### Task to complete:
Could you retype the lines below, word for word, from the line with "Task: Switch to the 线上商品 tab" to the line with "click(129, 471)", leaving the pictures out of your answer?

Records:
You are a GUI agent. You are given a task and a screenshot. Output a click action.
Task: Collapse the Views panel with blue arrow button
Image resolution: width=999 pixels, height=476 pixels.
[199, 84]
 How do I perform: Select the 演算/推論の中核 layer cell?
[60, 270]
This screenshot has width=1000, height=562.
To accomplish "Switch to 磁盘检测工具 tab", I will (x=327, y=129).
...
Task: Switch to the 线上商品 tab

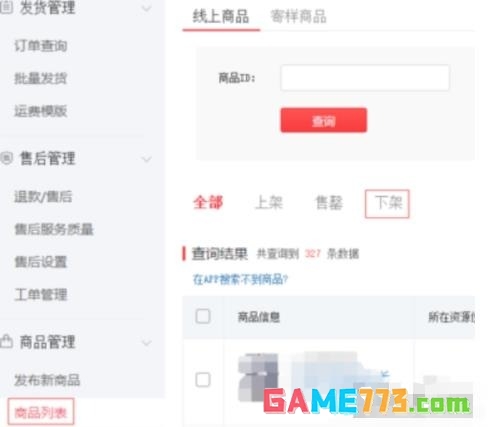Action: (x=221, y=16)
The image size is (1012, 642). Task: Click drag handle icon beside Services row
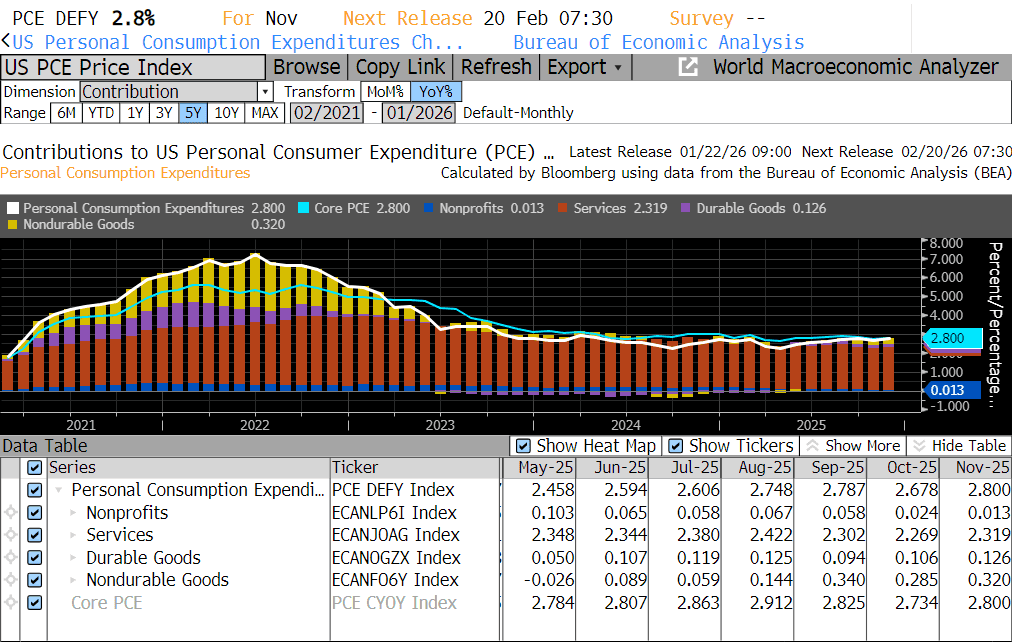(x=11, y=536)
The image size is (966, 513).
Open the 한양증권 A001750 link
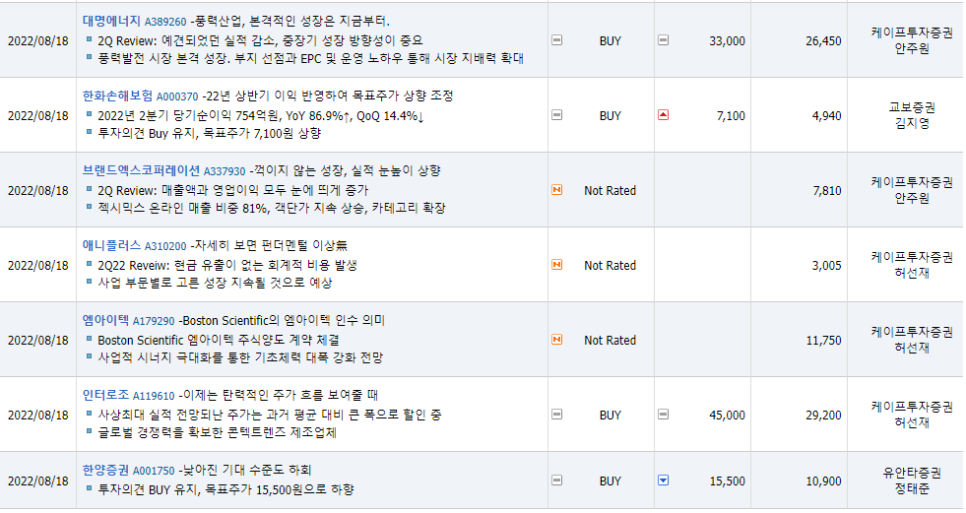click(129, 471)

### Result of the task:
Task: Switch to the 线上商品 tab

Action: (x=221, y=16)
The image size is (1012, 642). Task: Click drag handle icon beside Services row
(x=11, y=536)
The image size is (966, 513).
Open the 한양증권 A001750 link
click(129, 471)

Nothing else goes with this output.